By Joyce Lee and Hyunjoo Jin
SEOUL (Reuters) -South Korea’s SK Hynix forecast sales of its high-end semiconductors used in generative artificial intelligence chipsets would double this year after reporting a record quarterly profit that surpassed its bigger rival Samsung.
Shares in SK Hynix, a key supplier to AI chip giant Nvidia, however, dropped 4% on Thursday as the company warned of steeper price declines in commodity memory chips used in smartphones and computers, due to slowing demand and growing competition from Chinese rivals.
Before the result, SK Hynix shares had jumped about 30% so far this year on bullish sentiment driven by its business discussions with Nvidia, outperforming Samsung, whose shares rose 2% over the same period.
“Demand of HBM and high-density server DRAM… will continue to increase as global big tech companies’ investment in AI servers grows and AI inference technology gains importance,” SK Hynix said in a statement.
The world’s second-biggest memory chipmaker posted an operating profit of 8.1 trillion won ($5.64 billion) in the October-December quarter, exceeding Samsung’s forecast fourth-quarter operating profit of 6.5 trillion won.
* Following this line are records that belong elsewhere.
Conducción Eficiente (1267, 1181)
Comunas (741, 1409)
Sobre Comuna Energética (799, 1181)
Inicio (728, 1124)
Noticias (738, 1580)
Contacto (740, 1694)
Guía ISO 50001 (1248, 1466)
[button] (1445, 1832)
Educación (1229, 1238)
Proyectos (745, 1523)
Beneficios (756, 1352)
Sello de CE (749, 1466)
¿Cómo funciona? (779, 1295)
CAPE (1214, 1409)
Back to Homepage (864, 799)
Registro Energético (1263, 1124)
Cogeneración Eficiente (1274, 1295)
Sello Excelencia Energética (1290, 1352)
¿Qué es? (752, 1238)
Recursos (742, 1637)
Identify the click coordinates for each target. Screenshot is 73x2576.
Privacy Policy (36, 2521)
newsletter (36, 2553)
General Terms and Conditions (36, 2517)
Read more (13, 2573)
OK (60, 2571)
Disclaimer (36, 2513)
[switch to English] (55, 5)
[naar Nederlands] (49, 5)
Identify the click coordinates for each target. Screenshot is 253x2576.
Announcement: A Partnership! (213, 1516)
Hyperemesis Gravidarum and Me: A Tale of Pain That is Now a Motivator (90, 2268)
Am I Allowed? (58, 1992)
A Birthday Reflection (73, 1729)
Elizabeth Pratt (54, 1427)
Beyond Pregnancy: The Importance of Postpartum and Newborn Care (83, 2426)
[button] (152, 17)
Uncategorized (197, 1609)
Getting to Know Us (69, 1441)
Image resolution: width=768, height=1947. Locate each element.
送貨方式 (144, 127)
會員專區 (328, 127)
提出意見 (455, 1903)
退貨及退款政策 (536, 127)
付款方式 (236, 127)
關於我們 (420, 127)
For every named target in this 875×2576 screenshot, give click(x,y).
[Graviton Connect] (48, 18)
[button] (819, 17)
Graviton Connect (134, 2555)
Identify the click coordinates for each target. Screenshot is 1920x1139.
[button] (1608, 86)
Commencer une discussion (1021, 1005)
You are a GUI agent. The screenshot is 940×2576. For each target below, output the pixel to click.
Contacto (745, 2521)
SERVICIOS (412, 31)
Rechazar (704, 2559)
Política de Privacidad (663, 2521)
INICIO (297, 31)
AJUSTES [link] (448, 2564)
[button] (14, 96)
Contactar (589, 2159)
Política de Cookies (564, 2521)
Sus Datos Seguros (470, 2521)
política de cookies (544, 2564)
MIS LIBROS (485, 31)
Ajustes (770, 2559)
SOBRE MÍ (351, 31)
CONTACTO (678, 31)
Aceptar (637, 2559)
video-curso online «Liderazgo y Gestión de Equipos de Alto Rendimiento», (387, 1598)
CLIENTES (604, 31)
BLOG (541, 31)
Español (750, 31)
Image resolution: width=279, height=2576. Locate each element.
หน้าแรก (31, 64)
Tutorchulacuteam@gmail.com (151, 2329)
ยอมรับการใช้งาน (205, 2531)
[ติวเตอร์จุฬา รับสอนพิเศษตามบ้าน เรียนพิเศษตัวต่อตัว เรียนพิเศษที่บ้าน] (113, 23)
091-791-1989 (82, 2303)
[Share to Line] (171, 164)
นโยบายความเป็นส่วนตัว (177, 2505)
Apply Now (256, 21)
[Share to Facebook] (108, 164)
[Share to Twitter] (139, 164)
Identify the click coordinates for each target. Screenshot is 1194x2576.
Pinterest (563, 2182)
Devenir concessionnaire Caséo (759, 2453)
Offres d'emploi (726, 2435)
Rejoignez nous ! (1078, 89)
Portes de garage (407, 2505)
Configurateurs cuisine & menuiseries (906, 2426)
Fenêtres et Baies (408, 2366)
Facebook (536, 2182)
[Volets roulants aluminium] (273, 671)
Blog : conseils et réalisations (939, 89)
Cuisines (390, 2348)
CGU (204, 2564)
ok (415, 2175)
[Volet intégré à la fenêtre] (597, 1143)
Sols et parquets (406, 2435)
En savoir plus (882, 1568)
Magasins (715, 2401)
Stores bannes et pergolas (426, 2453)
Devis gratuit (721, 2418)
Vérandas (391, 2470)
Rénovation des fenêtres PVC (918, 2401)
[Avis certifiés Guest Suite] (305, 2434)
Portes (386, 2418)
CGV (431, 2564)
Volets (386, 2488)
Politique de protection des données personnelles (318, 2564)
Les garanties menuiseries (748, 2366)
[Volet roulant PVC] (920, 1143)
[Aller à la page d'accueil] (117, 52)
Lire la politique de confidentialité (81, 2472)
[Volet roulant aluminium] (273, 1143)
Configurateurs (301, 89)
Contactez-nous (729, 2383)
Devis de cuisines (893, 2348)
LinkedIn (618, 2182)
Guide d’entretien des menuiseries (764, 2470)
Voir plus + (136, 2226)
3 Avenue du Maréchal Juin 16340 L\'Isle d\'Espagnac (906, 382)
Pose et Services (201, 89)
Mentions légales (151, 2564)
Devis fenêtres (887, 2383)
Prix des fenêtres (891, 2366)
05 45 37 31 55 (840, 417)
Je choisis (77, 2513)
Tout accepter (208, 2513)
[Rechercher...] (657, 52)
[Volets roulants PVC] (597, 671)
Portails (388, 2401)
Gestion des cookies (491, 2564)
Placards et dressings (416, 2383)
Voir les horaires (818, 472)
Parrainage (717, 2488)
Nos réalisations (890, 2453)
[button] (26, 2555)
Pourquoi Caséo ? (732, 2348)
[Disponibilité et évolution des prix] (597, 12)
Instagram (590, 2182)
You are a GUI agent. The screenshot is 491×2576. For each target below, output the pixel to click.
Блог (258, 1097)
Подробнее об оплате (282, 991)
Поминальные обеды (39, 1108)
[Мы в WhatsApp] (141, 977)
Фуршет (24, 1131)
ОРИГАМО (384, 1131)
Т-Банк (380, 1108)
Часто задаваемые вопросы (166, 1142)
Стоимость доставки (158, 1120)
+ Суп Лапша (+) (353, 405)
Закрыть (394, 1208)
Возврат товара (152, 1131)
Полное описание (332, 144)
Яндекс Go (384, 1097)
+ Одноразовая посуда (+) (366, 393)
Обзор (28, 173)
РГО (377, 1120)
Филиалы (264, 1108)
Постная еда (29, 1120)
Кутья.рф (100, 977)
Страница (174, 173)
This is the first time that SK Hynix’s quarterly operating profit beat Samsung’s total operating profit, analysts said, as its rival lags in supplying high-end HBM chips to Nvidia.
The company said its HBM chips accounted for 40% of its total DRAM revenue in the fourth quarter. Overall, its revenue for the quarter rose 75% year-on-year to 19.8 trillion won.
SK Hynix’s operating profit result was slightly above the 8 trillion won average forecast by LSEG SmartEstimate, which is weighted toward analysts who are more consistently accurate, and up from 346 billion won a year earlier.
SK Hynix has been increasingly outperforming rivals Samsung and U.S.-based Micron Technology in recent quarters, as it benefits the most from AI-driven appetite for high-end memory chips following its early entry and large investments in HBM chip development.
SK Hynix said it began supply of 12-layer HBM3E chips, the most advanced HBM model currently in mass production, to a customer in the fourth quarter. It expects it will start supplying even more advanced 16-layer HBM4 chips in the second half of 2026 and that Chinese rivals will face difficulties in developing advanced chips due to U.S. restrictions.